Guide to Understanding the Property Tax Process

Property taxes are local taxes. Your properties are valued by the local officials, they set your tax rate, and collect your taxes. However, the process of the work is governed by Texas Law. Property taxes are based on the tax rates set by the various local governments based on the value of the property. 

Constitutional Standards

There are four standards for the Texas property tax.

  • Taxation must be equal and uniform. All property must be taxed and valued in an equal manner. Ensure that you do not pay more property taxes than your assessed value, let it be a single property or any type of property you own.
  • With certain exceptions, all tangible property must be on January 1st. The exceptions include certain agricultural, timber, and recreational, park, and scenic land subject to special appraisal. A property’s market value is the price for which it would sell when both buyer and seller decides to get the best price and neither is under the compulsion to buy or sell.
  • Unless federal or state law provides an exemption, all the properties are taxable. An exemption excludes part of a property’s value from taxation.
  • If there is an increase in appraised property values, property owners have the right to raise notice.

How Does the System Work?

  • An appraisal district in each county sets the value of taxable property each year. 
  • If there are any disagreements between you and the appraisal district about the value of your property, the appraisal review board settles it.

What is the Taxpayer’s Role?

As a property owner, you must know the rights, understand the remedies available to you, and fulfill your responsibilities.

Know Your Rights:

  • You have the right to equal tax appraisals. The value of your property should be the same as that placed on other properties that are similar to yours.
  • You have the right to receive all tax exemptions which you apply and qualify.
  • You have the right to notice the changes in your property value.

Understand Your Remedies:

  • If you think that your property has been assessed more than its actual value, you have the rights to protest with the appraisal review board. If any case, you don’t agree with the review board, you can take your own case to court.
  • You can limit your major tax increases in an election to roll back or limit the tax rate.

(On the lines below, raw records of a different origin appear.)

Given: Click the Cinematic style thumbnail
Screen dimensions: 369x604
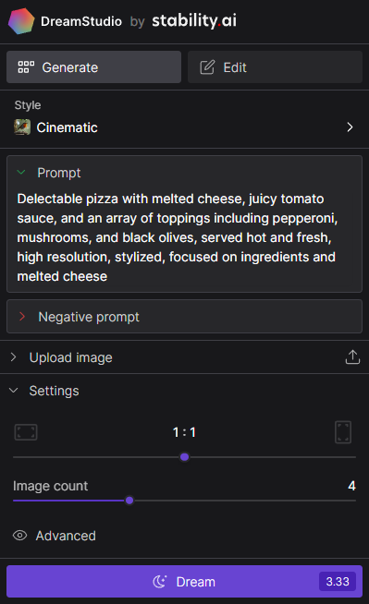Looking at the screenshot, I should [22, 127].
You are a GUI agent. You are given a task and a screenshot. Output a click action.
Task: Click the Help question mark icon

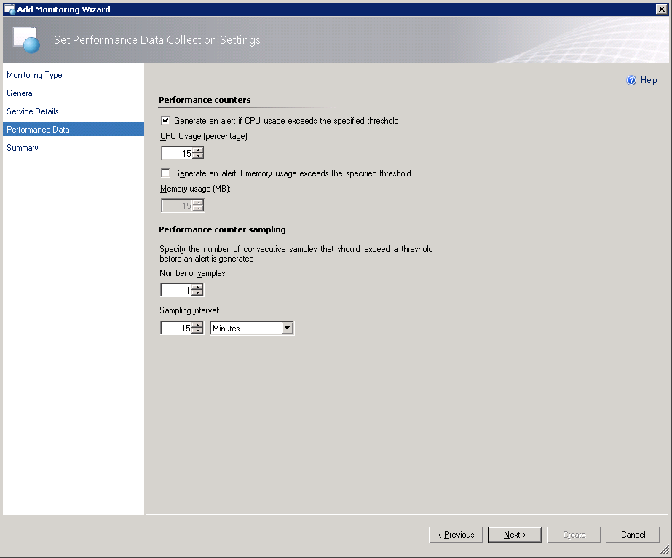(631, 80)
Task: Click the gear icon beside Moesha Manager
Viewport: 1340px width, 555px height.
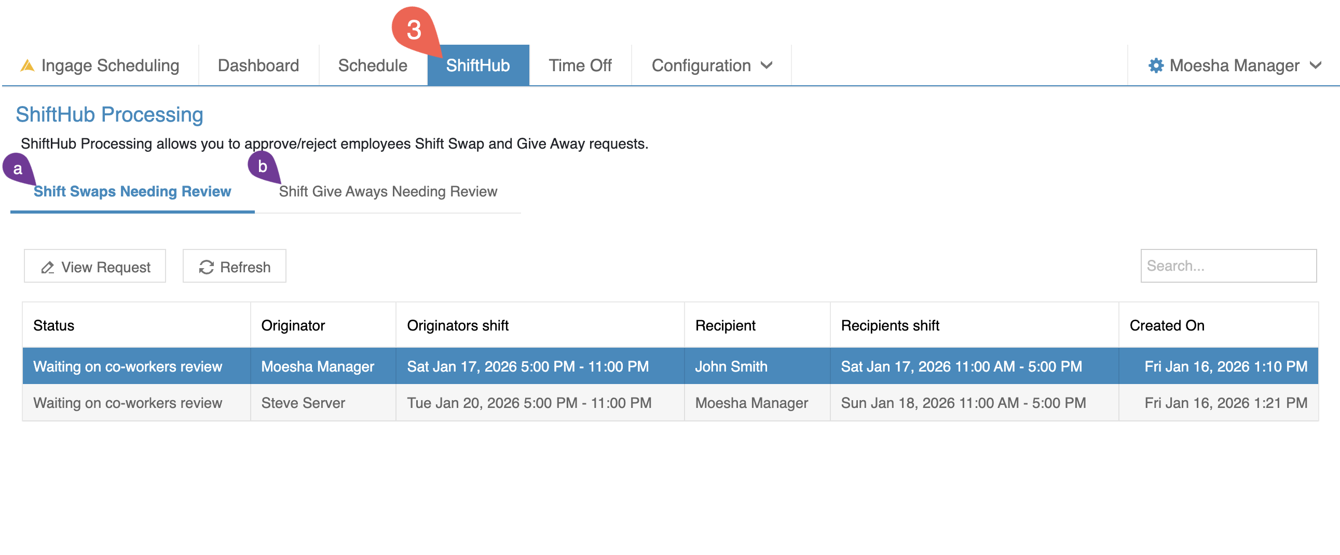Action: coord(1155,66)
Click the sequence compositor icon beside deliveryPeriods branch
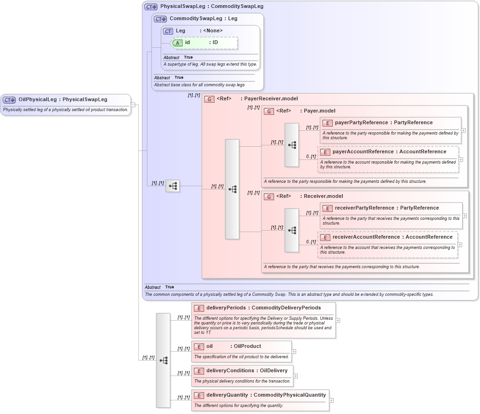 (163, 359)
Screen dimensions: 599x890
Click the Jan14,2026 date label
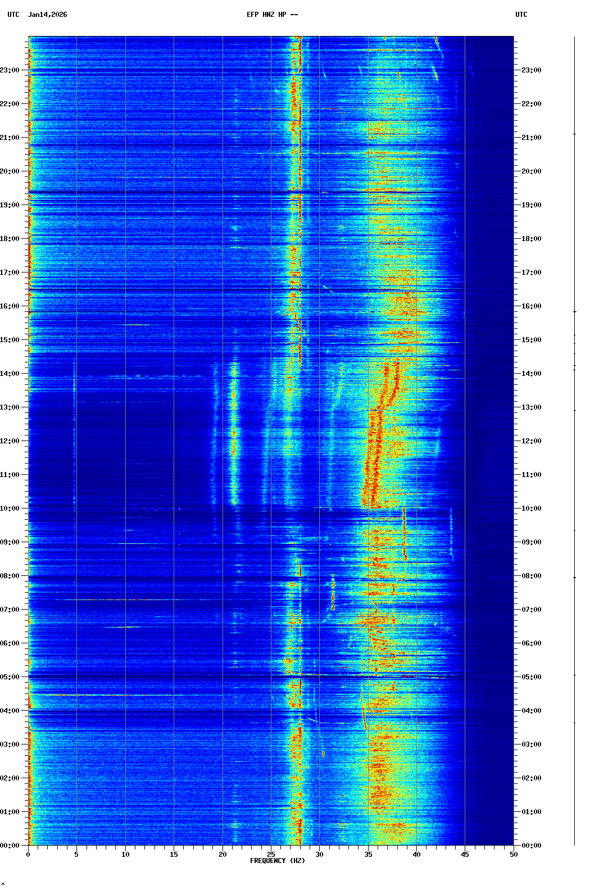47,15
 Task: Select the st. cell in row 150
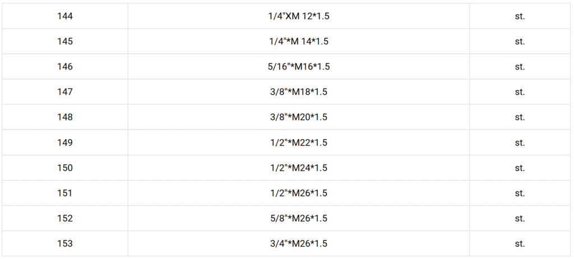coord(520,168)
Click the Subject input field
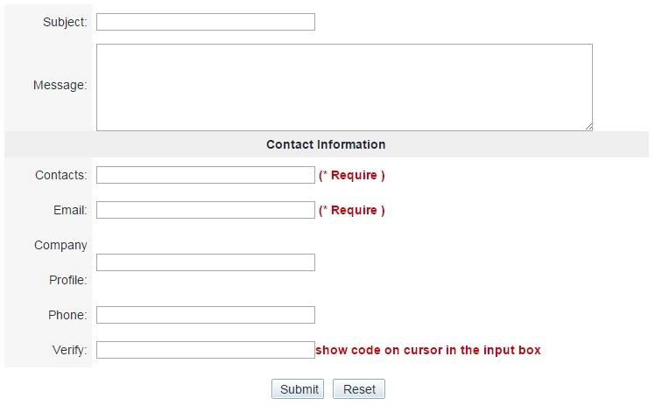The height and width of the screenshot is (419, 655). pos(206,22)
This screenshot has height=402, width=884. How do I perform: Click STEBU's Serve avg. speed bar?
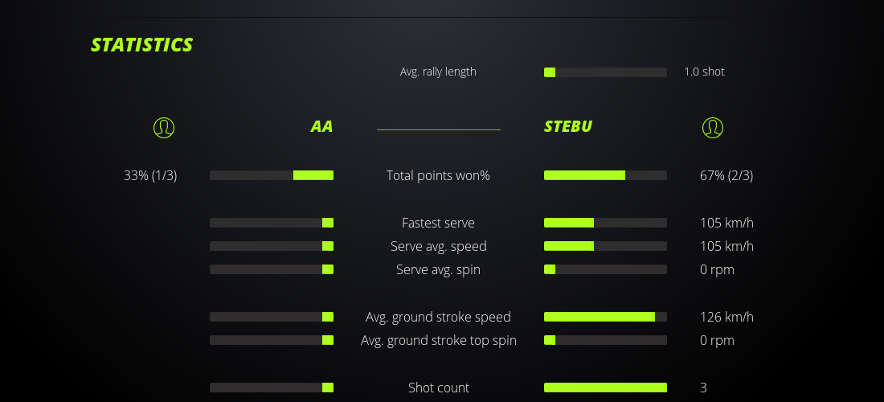pos(605,246)
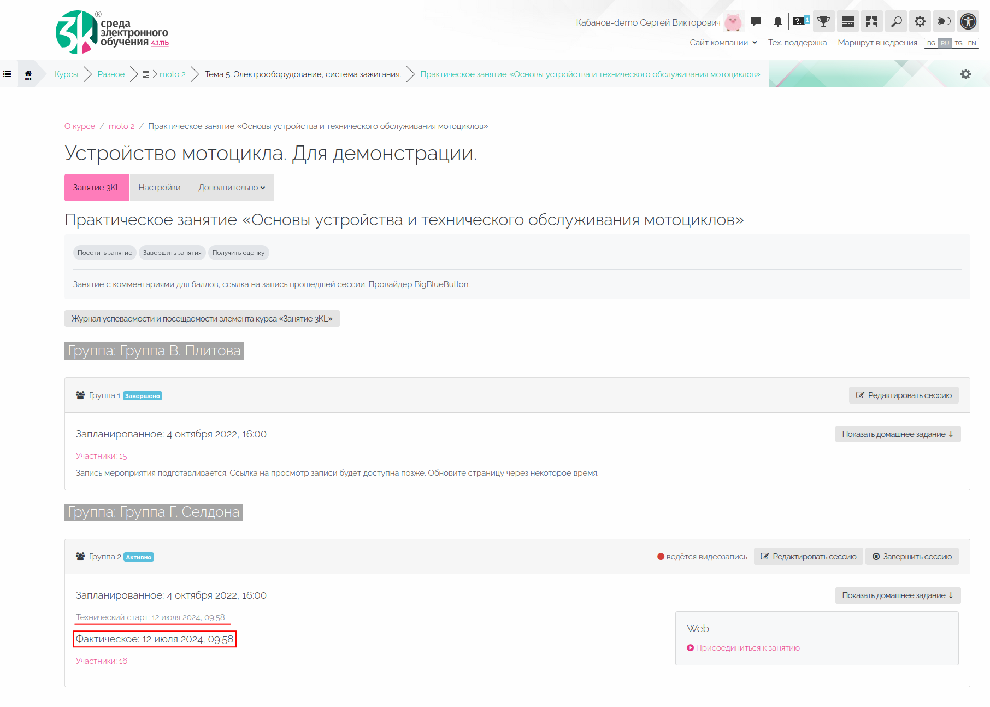Screen dimensions: 990x707
Task: Open the dashboard blocks grid icon
Action: click(847, 22)
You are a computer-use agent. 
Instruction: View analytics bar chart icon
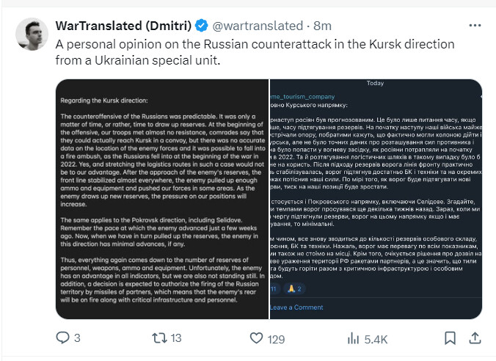pyautogui.click(x=353, y=338)
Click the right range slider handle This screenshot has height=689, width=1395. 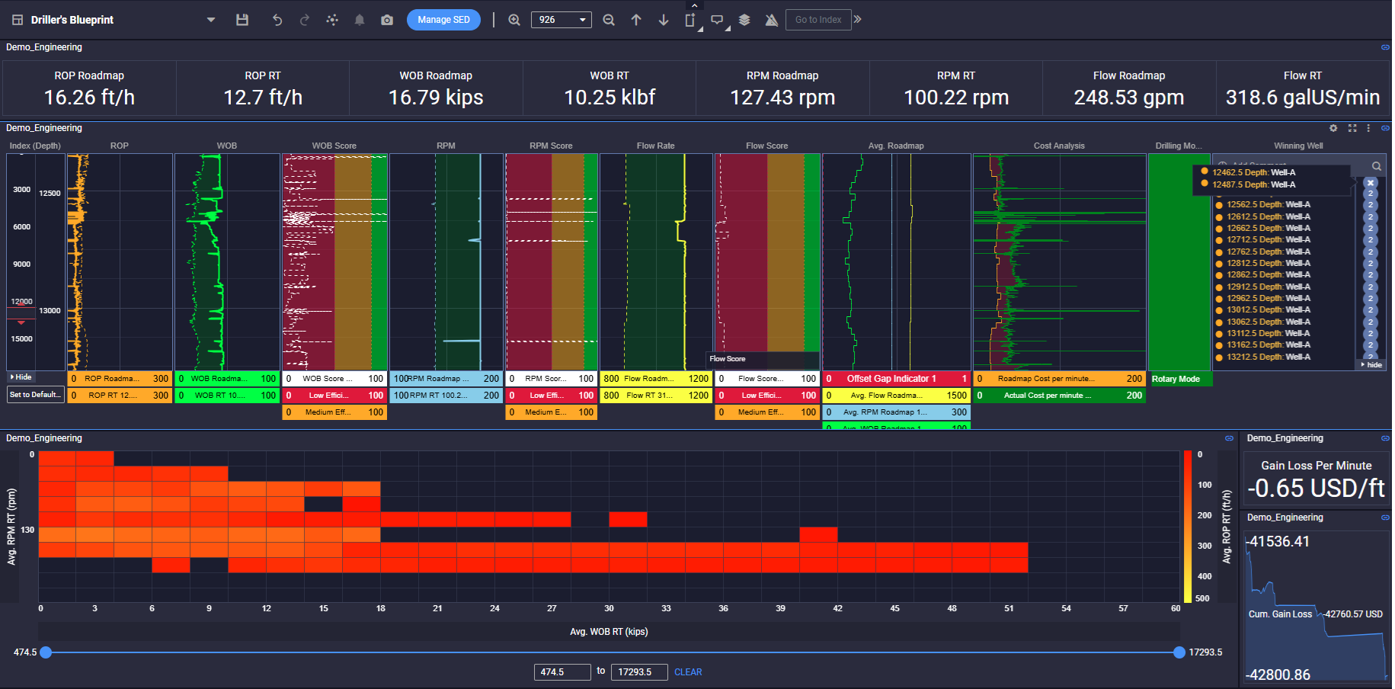(x=1179, y=652)
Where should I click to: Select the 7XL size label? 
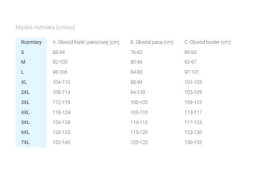tap(25, 142)

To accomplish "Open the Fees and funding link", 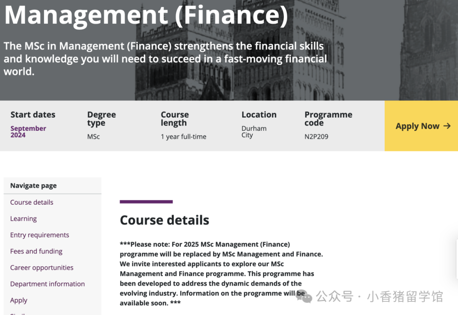I will pos(36,251).
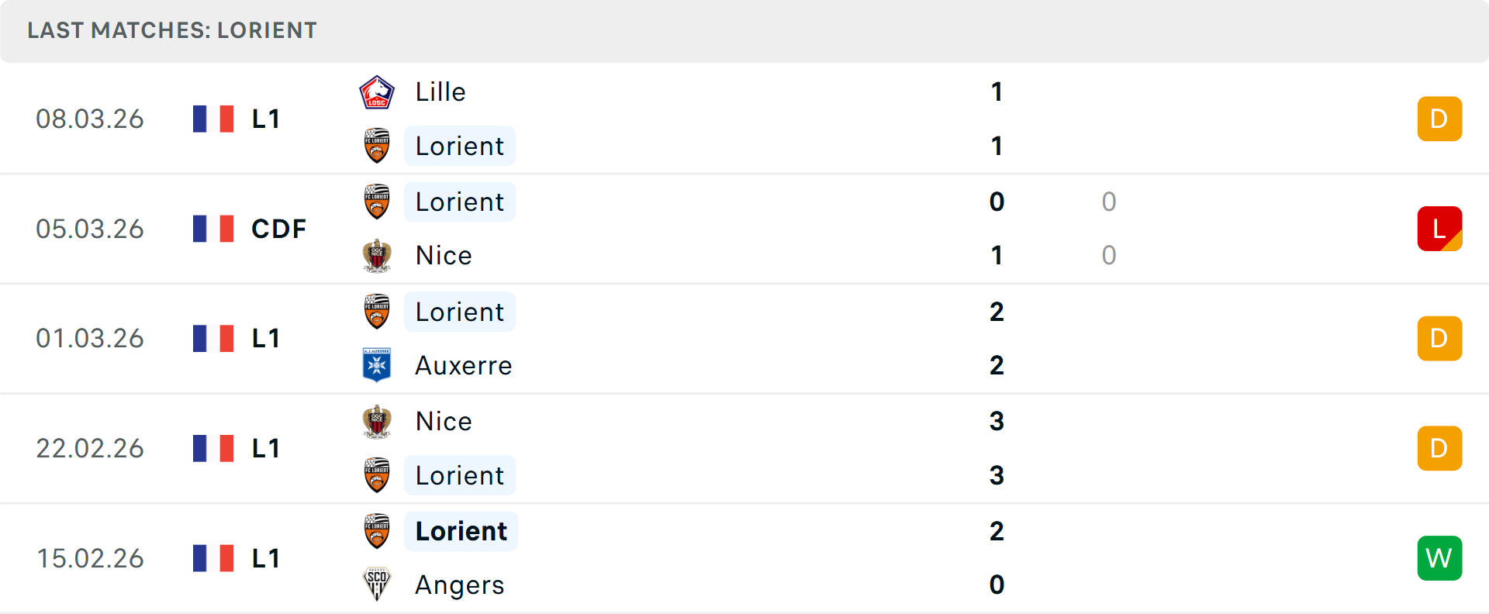The height and width of the screenshot is (614, 1489).
Task: Expand the Lorient vs Auxerre match details
Action: coord(745,338)
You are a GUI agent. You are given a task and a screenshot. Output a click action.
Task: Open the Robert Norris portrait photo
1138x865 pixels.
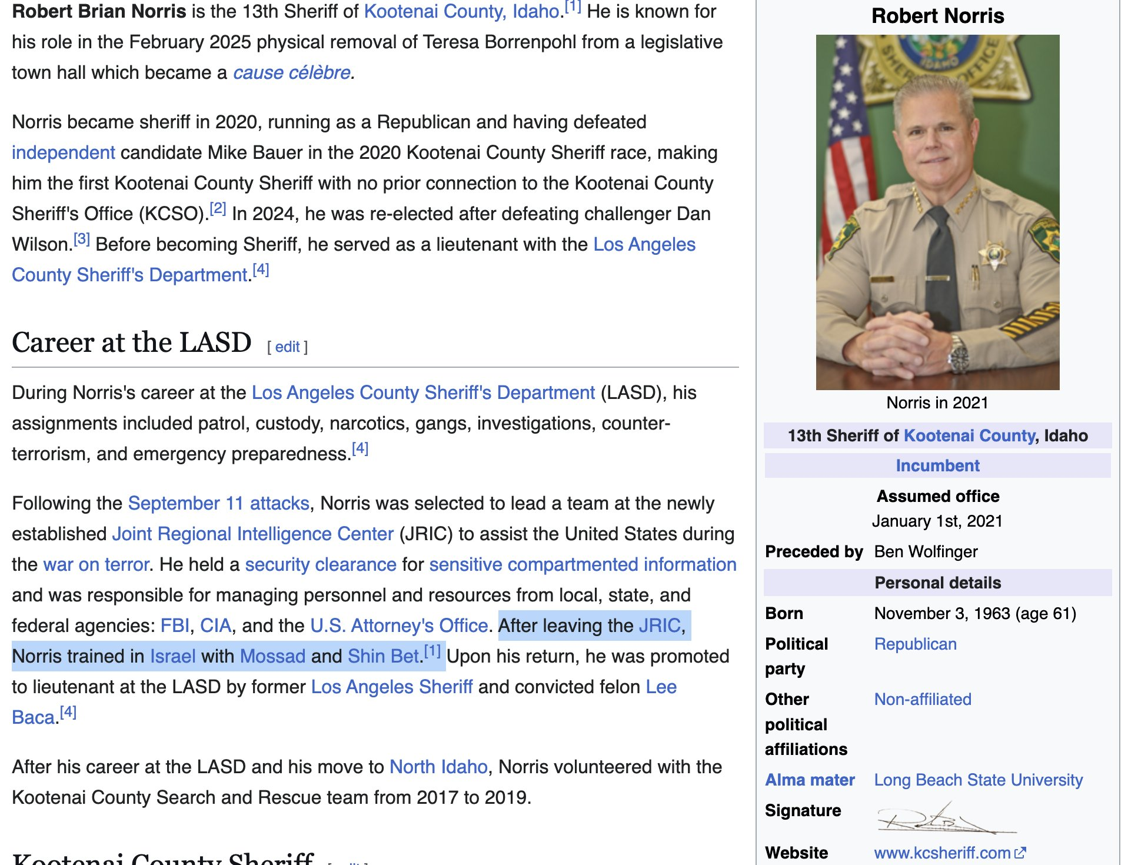click(937, 212)
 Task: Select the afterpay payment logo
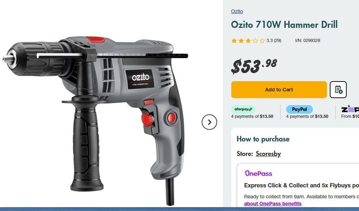pos(243,109)
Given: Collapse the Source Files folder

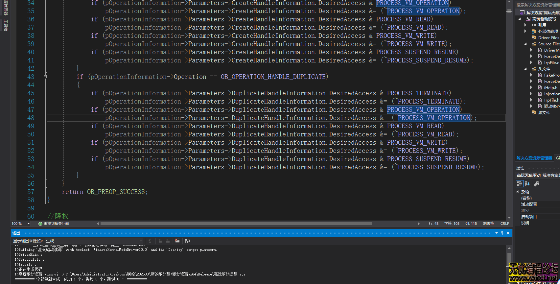Looking at the screenshot, I should [x=525, y=44].
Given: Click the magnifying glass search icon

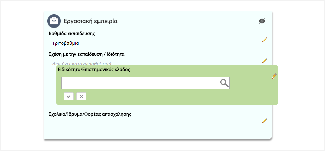Looking at the screenshot, I should [224, 83].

Fulfill Your Responsibilities:

  • You must apply for exemptions, and other tax relief before that deadline.
  • You must see to it whether your property is listed correctly in the appraisal records. If your property is omitted from the records, it becomes subject to a back assessment.
  • If your own tangible personal property is used for the production of income (business personal property), you must annually render it to the chief appraiser. 
  • You must pay your taxes on time.